- _DATASET EXCERPTS_:
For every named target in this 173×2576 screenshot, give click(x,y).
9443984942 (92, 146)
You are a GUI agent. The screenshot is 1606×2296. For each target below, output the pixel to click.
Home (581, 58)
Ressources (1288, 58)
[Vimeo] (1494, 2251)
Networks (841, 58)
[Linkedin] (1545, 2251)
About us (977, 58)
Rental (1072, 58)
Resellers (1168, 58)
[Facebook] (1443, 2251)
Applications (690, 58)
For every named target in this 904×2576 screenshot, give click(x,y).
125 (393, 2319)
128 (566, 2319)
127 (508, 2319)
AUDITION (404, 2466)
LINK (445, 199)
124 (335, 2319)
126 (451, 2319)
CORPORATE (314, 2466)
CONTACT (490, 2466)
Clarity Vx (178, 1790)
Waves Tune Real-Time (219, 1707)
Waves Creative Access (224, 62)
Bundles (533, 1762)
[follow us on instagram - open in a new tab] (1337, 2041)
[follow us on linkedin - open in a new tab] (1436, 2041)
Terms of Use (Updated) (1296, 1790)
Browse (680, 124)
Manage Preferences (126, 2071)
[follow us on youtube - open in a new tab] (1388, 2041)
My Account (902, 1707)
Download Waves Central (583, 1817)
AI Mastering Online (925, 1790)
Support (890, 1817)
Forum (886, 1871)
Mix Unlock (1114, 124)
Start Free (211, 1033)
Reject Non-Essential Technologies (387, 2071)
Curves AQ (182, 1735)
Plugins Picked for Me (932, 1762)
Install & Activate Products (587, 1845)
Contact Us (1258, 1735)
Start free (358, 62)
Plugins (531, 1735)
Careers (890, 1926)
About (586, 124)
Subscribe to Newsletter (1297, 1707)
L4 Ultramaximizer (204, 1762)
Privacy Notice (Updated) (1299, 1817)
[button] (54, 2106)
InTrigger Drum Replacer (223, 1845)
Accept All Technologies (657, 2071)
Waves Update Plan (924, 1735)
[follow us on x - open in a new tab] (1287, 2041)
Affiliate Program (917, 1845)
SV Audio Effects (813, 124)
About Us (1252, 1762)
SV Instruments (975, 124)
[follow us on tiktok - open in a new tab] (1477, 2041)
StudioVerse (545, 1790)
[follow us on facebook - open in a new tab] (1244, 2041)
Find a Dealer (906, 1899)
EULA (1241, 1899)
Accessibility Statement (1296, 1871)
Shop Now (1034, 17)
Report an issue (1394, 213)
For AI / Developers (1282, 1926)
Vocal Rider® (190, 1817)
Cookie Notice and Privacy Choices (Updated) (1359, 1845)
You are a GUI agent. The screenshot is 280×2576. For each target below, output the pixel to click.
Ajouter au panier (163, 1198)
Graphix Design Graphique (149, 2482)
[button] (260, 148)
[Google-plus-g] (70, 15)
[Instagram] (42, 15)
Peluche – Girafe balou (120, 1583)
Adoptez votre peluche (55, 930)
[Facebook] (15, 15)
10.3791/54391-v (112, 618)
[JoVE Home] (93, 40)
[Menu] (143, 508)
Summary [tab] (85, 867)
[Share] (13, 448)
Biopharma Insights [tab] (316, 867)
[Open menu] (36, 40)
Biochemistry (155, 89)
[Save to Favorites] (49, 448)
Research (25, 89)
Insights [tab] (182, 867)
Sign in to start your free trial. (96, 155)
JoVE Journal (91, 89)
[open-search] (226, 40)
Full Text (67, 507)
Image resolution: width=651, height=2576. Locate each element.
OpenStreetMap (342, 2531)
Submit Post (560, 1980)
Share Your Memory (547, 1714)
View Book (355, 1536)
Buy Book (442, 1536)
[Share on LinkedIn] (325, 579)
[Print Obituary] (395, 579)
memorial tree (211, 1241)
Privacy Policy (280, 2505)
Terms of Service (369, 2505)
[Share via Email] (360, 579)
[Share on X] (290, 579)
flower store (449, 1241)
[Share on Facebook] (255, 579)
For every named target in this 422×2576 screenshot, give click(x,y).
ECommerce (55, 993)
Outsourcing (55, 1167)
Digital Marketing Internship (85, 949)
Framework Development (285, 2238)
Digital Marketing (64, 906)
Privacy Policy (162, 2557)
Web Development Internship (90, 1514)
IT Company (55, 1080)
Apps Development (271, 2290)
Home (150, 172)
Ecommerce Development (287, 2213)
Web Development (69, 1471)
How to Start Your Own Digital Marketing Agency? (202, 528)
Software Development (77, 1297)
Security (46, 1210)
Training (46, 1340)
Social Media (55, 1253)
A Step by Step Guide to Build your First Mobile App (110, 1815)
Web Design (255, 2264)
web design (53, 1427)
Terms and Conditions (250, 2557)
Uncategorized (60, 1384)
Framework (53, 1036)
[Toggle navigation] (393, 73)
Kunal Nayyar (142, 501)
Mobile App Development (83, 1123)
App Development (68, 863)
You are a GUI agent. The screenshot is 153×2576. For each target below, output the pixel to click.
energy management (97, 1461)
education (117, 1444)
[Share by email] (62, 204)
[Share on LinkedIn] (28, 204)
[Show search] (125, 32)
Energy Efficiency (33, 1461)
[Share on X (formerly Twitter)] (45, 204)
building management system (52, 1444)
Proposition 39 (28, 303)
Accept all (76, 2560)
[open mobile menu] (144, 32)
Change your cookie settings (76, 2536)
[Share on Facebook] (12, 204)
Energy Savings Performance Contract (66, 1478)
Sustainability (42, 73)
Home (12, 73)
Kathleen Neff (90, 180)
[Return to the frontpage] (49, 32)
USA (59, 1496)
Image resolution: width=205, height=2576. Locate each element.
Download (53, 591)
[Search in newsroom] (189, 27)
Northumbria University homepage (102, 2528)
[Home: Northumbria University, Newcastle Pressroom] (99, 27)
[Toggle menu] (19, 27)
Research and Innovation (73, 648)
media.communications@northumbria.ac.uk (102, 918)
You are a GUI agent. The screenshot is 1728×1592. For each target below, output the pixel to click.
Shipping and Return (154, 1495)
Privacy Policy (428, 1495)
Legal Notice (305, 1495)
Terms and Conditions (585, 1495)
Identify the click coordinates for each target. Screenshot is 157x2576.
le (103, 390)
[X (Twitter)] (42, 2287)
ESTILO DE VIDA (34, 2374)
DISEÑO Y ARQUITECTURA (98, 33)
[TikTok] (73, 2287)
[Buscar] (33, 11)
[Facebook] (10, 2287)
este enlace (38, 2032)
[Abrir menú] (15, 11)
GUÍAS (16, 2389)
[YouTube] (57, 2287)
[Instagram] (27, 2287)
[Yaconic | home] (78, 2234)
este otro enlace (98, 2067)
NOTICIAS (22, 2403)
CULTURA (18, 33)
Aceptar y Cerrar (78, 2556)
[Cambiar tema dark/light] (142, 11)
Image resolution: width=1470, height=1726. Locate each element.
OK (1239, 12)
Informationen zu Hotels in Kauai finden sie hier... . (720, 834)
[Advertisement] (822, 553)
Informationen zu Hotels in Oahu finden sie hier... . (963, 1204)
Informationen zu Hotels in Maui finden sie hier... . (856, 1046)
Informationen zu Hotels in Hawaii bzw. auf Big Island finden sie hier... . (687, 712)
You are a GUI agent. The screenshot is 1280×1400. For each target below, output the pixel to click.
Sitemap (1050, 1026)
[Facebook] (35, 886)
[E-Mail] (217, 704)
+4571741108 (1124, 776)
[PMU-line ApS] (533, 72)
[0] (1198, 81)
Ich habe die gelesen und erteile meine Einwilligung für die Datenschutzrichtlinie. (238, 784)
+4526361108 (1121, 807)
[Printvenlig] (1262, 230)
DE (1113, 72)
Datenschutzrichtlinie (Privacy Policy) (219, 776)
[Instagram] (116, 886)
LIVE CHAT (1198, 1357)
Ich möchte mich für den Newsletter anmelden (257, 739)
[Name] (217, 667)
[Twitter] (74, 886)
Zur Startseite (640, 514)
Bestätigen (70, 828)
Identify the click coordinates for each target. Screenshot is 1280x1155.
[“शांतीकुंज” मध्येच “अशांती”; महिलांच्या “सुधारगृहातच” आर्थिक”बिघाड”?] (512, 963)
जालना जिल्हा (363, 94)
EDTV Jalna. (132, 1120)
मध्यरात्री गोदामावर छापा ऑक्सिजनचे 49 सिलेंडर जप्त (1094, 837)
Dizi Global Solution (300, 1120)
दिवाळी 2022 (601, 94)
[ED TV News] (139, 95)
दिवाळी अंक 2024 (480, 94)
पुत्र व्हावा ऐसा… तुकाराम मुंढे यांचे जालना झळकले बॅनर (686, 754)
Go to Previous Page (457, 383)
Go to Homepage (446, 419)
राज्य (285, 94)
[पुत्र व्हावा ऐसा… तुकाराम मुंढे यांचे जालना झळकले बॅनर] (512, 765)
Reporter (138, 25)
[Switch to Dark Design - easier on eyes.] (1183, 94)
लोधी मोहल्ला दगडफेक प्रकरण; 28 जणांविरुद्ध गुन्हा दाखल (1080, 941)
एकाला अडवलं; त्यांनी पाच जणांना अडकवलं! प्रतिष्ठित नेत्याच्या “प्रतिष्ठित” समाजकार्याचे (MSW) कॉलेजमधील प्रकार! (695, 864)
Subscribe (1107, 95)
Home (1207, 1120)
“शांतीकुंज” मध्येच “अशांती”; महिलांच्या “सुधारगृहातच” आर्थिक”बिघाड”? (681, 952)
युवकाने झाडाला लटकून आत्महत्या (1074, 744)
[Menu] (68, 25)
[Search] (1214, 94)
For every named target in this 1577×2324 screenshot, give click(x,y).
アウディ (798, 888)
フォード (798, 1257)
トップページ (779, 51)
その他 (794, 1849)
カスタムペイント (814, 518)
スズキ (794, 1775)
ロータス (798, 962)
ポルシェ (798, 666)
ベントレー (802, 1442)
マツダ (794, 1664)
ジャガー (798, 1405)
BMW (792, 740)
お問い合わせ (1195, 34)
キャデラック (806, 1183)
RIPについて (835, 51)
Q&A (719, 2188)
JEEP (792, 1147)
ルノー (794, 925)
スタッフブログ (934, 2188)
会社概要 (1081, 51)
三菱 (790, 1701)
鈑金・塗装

- _TASK STATEMENT_:
Only lines with the word "pixel" should be collected from the material.

- _SOLUTION FOR THIS TASK_:
You are a GUI agent. The screenshot is 1606×2296. For each target below, output the pixel to click.
You are a GUI agent. The screenshot is 280×2576. For each target below, output the pixel to click.
You are a GUI agent. The screenshot is 153×2576. For each target below, output the pixel to click.
You are a GUI agent. The screenshot is 1728×1592. For each target below, output the pixel to click.
You are a GUI agent. The screenshot is 1280×1400. For each target below, output the pixel to click.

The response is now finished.